Biomarkers are necessary for monitoring environmentally induced alterations at the molecular level in order to assess the impact of xenobiotic compounds on organism health. Apoptosis is a highly regulated cellular process that controls programmed cell death and is involved in tumor formation. Apoptosis thus may provide the basis for developing biomarkers for use in the field of ecotoxicology to monitor non-lethal levels of xenobiotic induced cellular stress and toxicity. This study shows that a brown bullhead (Ameiurus nebulosus) fibroblast cell line (BB-2) responds to known apoptotic inducers (staurosporine, cycloheximide, and tumor necrosis factor alpha (TNF-alpha)), as characterized by terminal deoxynucleotidyl transferase (TdT)-mediated dUTP digoxigenin nick end-labelling (TUNEL).
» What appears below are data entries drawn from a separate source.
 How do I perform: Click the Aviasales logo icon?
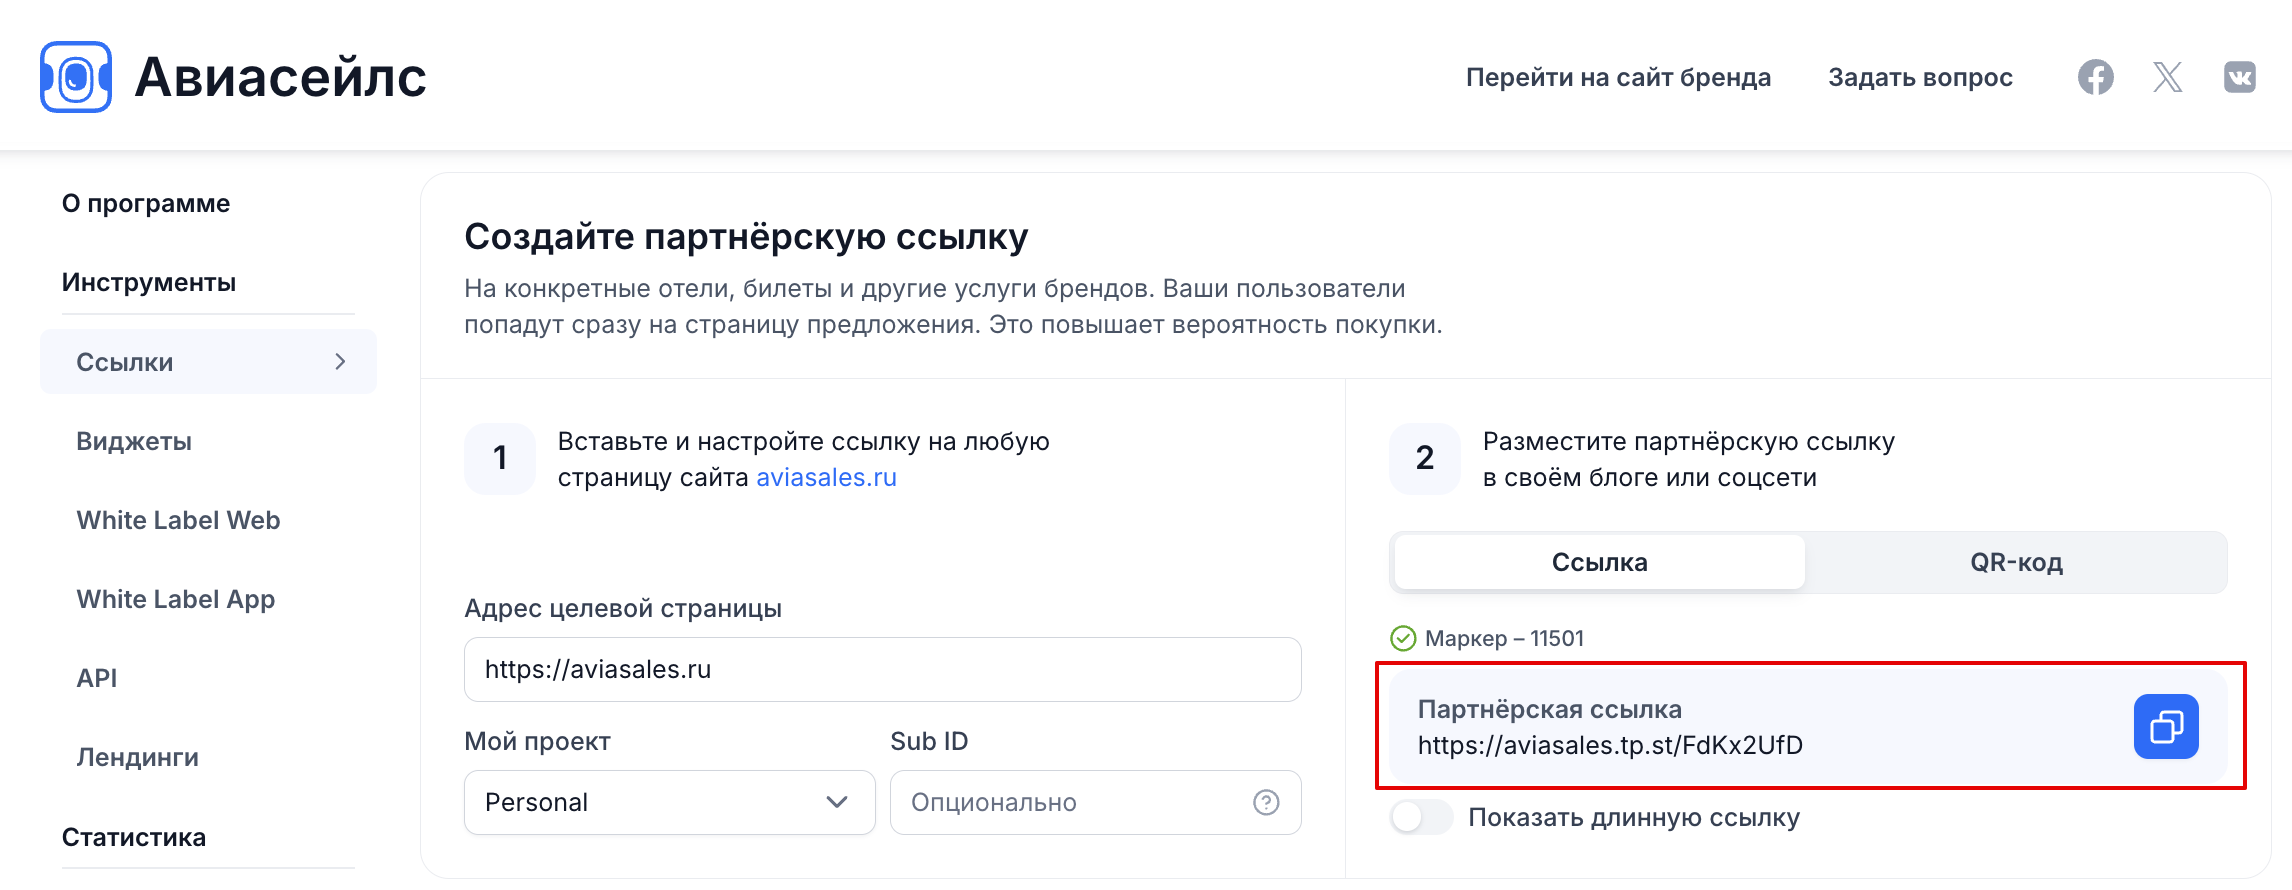[x=76, y=77]
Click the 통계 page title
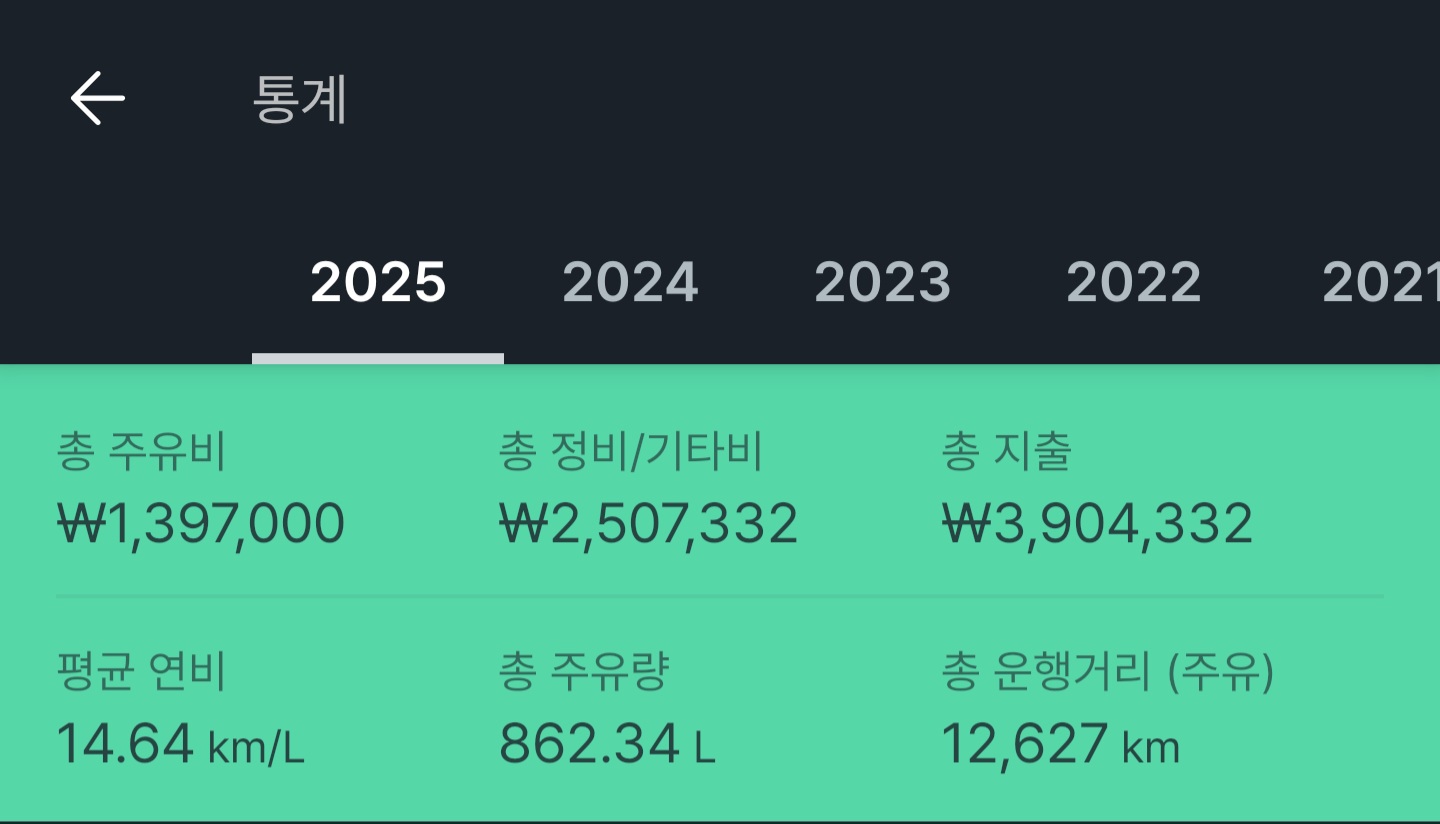This screenshot has height=824, width=1440. coord(299,100)

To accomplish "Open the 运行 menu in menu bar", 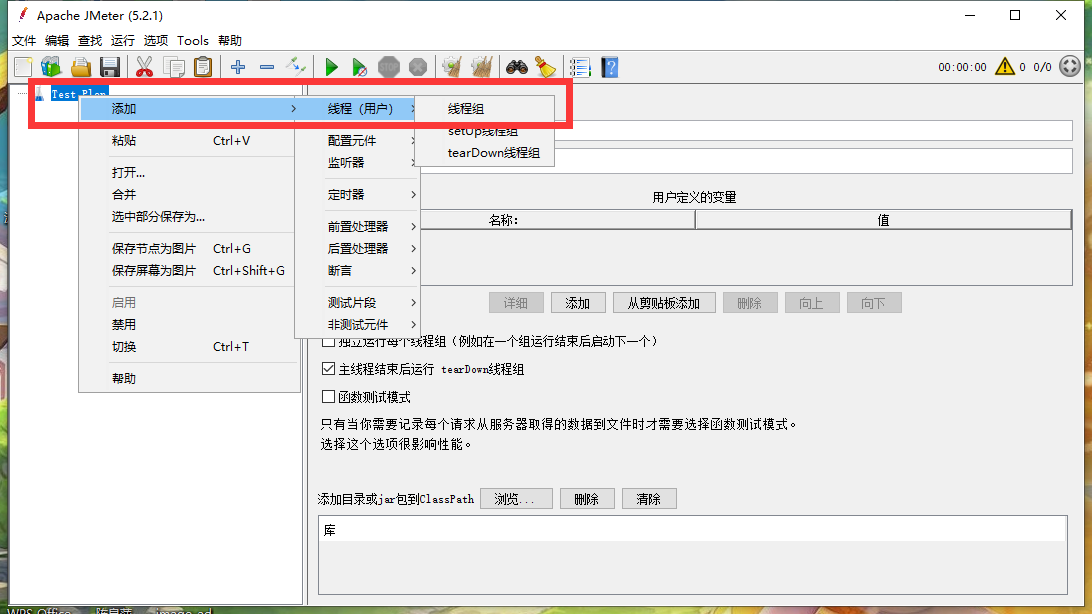I will pos(123,41).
Furthermore, we characterized the apoptotic process using a series of newly identified bullhead genetic markers. Exposure to protein kinase C inhibitors altered the transcription of TF-cell apoptosis-related protein (TFAR)-15 and p23 with no effect on p53, inhibitor of apoptosis protein (IAP), or PNAS-2. Inhibition of protein synthesis caused a consistent reduction in the transcription of p53 and PNAS-2. This study demonstrates that our novel transcriptional markers are sensitive biomarkers for the study of the effects of xenobiotic chemicals on apoptosis in the brown bullhead.